_Task prompt_
Write out the passage of the Mount Harvard and Mount Columbia text below word for word, from "Even though it" to "of elevation gain).".

_Given text_
_ _ _ _ _
Mount Harvard and Mount Columbia: Part 1

Even though it started out as a regular 14er morning, we knew this one would be our hardest yet. Some of the family opted for tackling both Harvard and Columbia, while Dad, Mom, and I chose to only try for Columbia (15 miles and 6200 ft versus 11 miles and 4500 feet of elevation gain).

Joseph, John, Anna, Jesse, and Mary, whom I’ll refer to as Team A, started early–as in 2:30 am. Dad, Mom, and I–Team B–began about 4:15. Headlamps and flashlights were the mode of illuminating the trail. Unfortunately, at one point, Jesse lost his headlamp down a steep hill, and John, being the hero, retrieved it, so all was well. I can’t imagine hiking a 14er by yourself, especially starting before light. There’s comfort in being with a group. There’s just something about walking through the forest and wondering what is “out there” that you can’t see.
_ _ _ _ _
_Data supplied_
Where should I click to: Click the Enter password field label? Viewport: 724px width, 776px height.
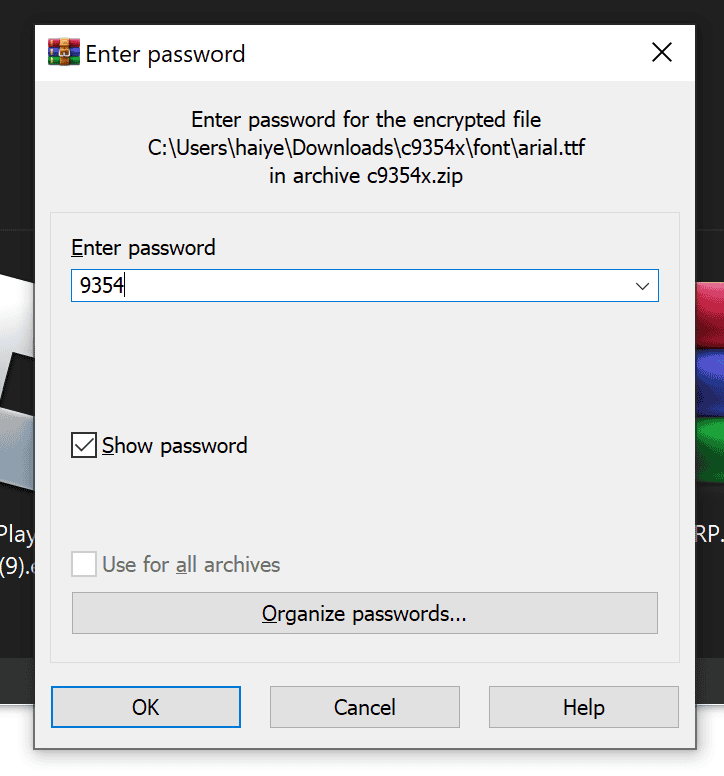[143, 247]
_ _ _ _ _
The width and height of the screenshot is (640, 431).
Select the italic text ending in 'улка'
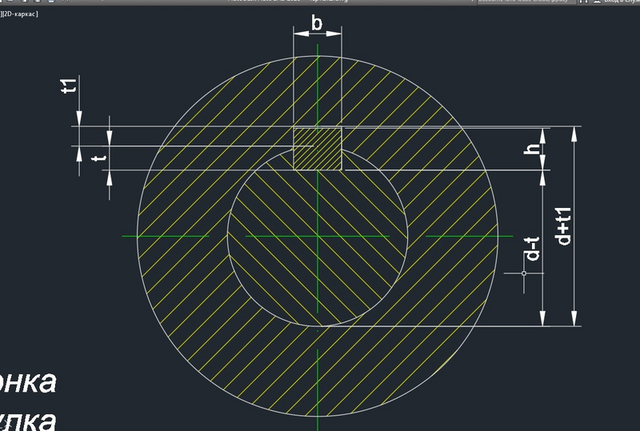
_ _ _ _ _
_Solution to this task_
Even though it started out as a regular 14er morning, we knew this one would be our hardest yet. Some of the family opted for tackling both Harvard and Columbia, while Dad, Mom, and I chose to only try for Columbia (15 miles and 6200 ft versus 11 miles and 4500 feet of elevation gain).